John Chamber’s “Visibility”

Newsclips — July 10, 2008

Reuters – Chambers sees Cisco CEO role changing in 5 yearsAsked about the weaker U.S. economy, Chambers said many customers of Cisco see a recovery early next year. “Most customers still see the turn probably late this year or early next year. More of them looking toward early next year,” he said. Comment John Chambers… Continue reading John Chamber’s “Visibility”

  • Reuters – Chambers sees Cisco CEO role changing in 5 years
    Asked about the weaker U.S. economy, Chambers said many customers of Cisco see a recovery early next year. “Most customers still see the turn probably late this year or early next year. More of them looking toward early next year,” he said.

Comment John Chambers has offered his opinions on the economy before between 2000 and 2002. He also expressed those opinions to Alan Greenspan and they helped formulate Federal Reserve policy. This was the famous “corporate visibility” that Greenspan used to justify policy.

However, as Caroline Baum detailed in a December 2001 Bloomberg column, Chambers’ “visibility” was all wrong and it could have contributed to an error in FOMC policy.

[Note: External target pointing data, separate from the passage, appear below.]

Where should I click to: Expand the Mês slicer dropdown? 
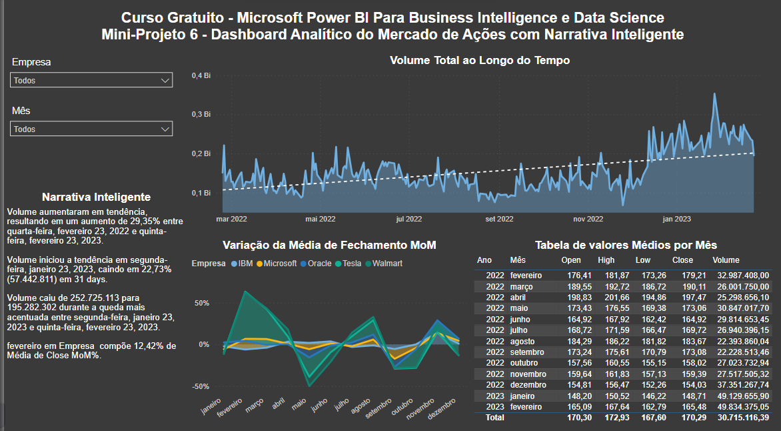pos(91,129)
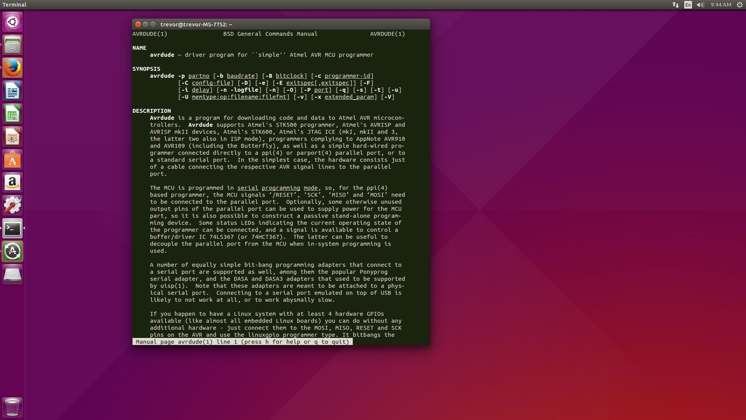Launch the Amazon shortcut

tap(12, 182)
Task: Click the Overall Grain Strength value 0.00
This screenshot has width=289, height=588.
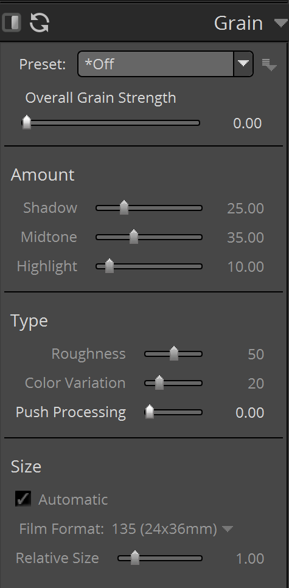Action: 248,123
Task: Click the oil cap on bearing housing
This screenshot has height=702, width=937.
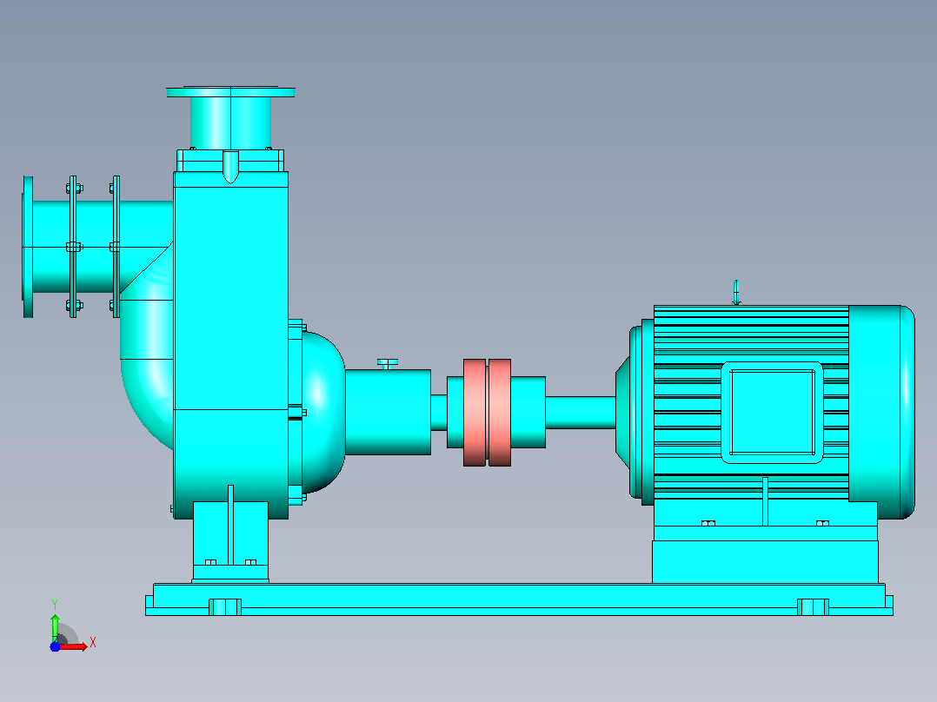Action: [x=388, y=363]
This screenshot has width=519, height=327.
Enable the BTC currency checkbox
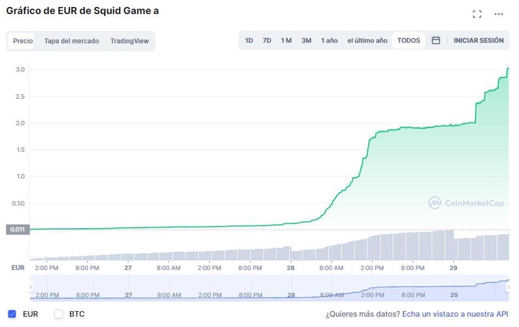coord(58,314)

At an analysts’ meeting exactly one year ago [December 2000], Cisco Systems Inc Chief Executive John Chambers said he had “never been more optimistic about the market opportunities for our industry as a whole and for Cisco within that market.” He dispelled rumors that the company would be lowering its guidance.

It wasn’t until January [2001] that Chambers acknowledged the slowdown in capital spending and admitted the outlook was “more challenging.” So what are we to think now [December 2001] of the collective assessment of those attending Credit Suisse First Boston’s technology conference last week that “none of us has any visibility right now?” If corporate CEOs were reliable forecasters of future business activity, why is the economy still reeling from an intense inventory correction one year after demand collapsed? This time around, the global interconnectedness as a result of the Internet was supposed to provide companies with superior information, preventing the dreaded build-up of inventories when demand slows.

In a paean to the New Economy on March 6 [2000] last year — at the very moment the New Economy, as represented by the NASDAQ Composite Index, was cresting — Fed Chairman Alan Greenspan voiced his belief in the ability of the Internet to reduce uncertainty and increase efficiency.

“Before this quantum jump in information availability, most business decisions were hampered by a fog of uncertainty,” the chairman said in an address, entitled The Revolution in Information Technology, to a Boston College conference on the New Economy.

Consider Chambers’ track record when weighing his opinions about the economy. Better yet, flip a coin, it has a better track record.